Biostratum responded by asking the U.S. FDA to declare supplements containing pyridoxamine “adulterated,” and effectively ban anyone but Biostratum from selling pyridoxamine. Earlier this year the FDA agreed to ban companies from selling pyridoxamine as a dietary supplement.
The FDA’s comment on the decision specifically says, “To allow such an article to be marketed as a dietary supplement would not be fair to the pharmaceutical company that brought, or intends to bring, the drug to market.”
Apparently, they were not as concerned about fairness to consumers.

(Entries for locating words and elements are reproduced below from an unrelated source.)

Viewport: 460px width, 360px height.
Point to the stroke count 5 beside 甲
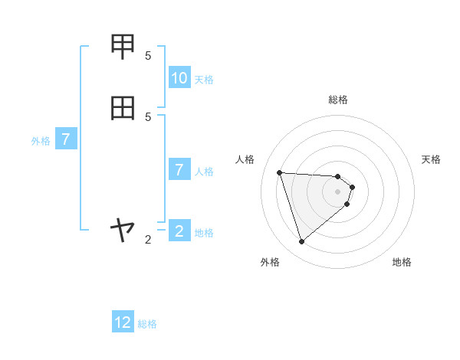coord(148,55)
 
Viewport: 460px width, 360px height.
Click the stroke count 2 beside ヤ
coord(148,240)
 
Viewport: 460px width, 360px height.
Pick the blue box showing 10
coord(179,78)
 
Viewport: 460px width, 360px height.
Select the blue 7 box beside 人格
coord(179,170)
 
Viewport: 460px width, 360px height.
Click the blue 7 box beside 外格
coord(66,140)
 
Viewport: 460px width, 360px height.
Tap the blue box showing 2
coord(179,231)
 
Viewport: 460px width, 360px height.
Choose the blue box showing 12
coord(123,323)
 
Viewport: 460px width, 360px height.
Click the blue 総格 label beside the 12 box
coord(147,324)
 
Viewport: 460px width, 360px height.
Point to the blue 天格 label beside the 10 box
coord(204,80)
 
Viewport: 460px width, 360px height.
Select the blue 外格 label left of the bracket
coord(41,141)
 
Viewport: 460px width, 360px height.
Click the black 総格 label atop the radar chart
coord(338,100)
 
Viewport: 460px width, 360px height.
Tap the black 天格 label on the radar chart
coord(431,159)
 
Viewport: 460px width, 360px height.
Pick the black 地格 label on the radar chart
coord(402,262)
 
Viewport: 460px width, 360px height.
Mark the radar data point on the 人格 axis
coord(280,172)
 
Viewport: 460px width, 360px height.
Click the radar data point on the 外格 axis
coord(302,242)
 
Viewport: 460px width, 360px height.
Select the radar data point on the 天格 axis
coord(352,186)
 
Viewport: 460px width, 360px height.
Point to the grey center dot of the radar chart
coord(338,201)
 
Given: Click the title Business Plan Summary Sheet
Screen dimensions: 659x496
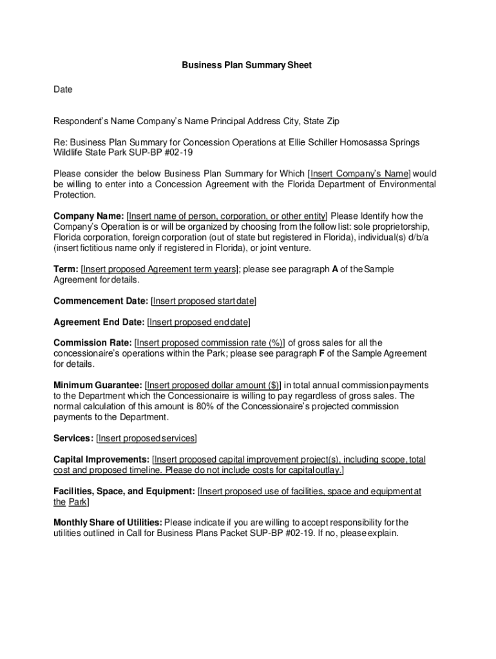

This is hardly the first time the FDA has attacked naturally occurring substances. The FDA has banned information about scientifically proven health benefits of cherries from appearing on Web sites. And for years, the FDA barred health claims about the benefits of omega-3 fats for heart, cancer, depression, body pain, and various other conditions until a drug company paid a great deal of money to go through the approval process.
In the case of pyridoxamine, the FDA did not act out of concern for public safety. This is about a profit-seeking corporation taking advantage of corruption in what is supposed to be a public health organization.